Voters have overwhelmingly backed constitutional changes extending Azerbaijani President Ilham Aliyev’s time in office in a referendum denounced by opposition and rights groups as a ploy to cement an Aliyev family dynasty.
With all ballots counted from Monday’s nationwide referendum, more than 91 percent of voters had approved constitutional amendments extending the president’s term in office from five to seven years, the Azerbaijani Central Election Commission said yesterday, adding that turnout was 69.7 percent.
Other changes endorsed in the referendum introduce a new position of first vice president, who will lead in the president’s absence, and also allow the president to call snap leadership polls and dissolve parliament.
Another amendment to axe the current age minimum of 35 for standing as president has been criticized by Aliyev’s opponents as a scheme to pave the way for his children to take the helm.
Aliyev has two prominent socialite daughters, Leyla, 32, and Arzu, 27, and a student son, Heydar, 19.
Opposition groups staged protests ahead of the ballot, attacking it as a bid to extend the Aliyev family’s more than two decades in office.
The authorities have dismissed the criticism, saying that constitutional reform would streamline running of the country.

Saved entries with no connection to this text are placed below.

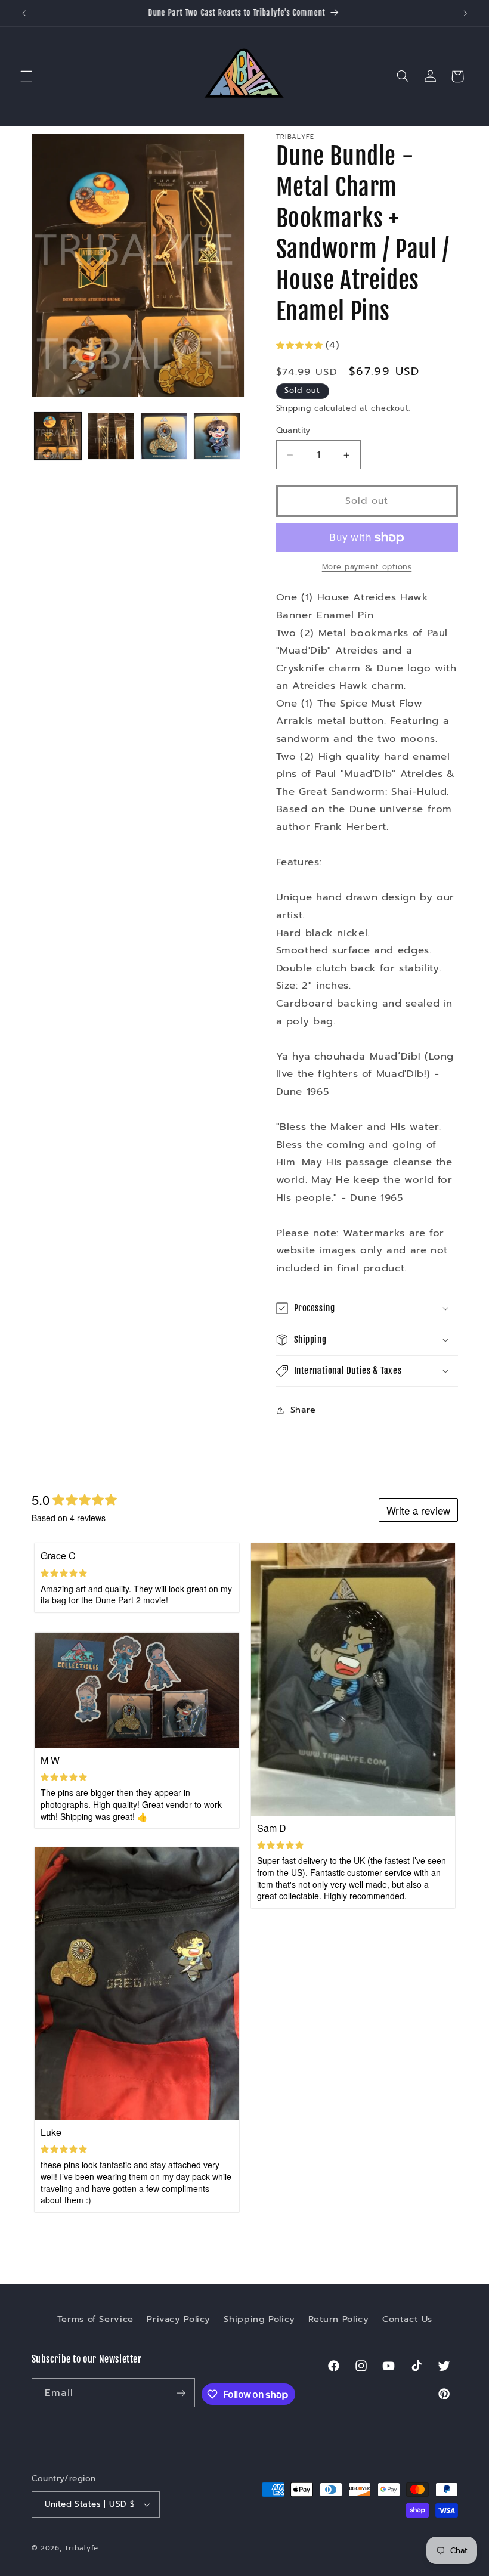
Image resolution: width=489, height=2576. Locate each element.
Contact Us (407, 2319)
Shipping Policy (259, 2319)
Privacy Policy (179, 2319)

Council of Europe constitutional law experts said the draft changes to the Azerbaijani constitution “would severely upset the balance of power” and give the president “unprecedented” authority.
Amnesty International said the amendments would lead to violations of the right to freedom of association and that the vote “has been accompanied by arrests and intimidation” of critics.
Aliyev, 54, has led the ex-Soviet country since his father, Heydar, a former Communist-era boss, died after a decade in power in 2003. He won a landslide election victory in 2013.
He is allowed to stand for an unlimited number of presidential terms after a previous disputed referendum in 2009 scrapped a two-term limit.
Activists have raised concerns over Azerbaijan’s poor rights record, with Human Rights Watch in May accusing the nation of cracking down on activists and critical journalists.
“President Ilham Aliyev is the person most responsible for Azerbaijan’s appalling human rights record of the last decade,” Freedom House, a pro-democracy watchdog, said last week.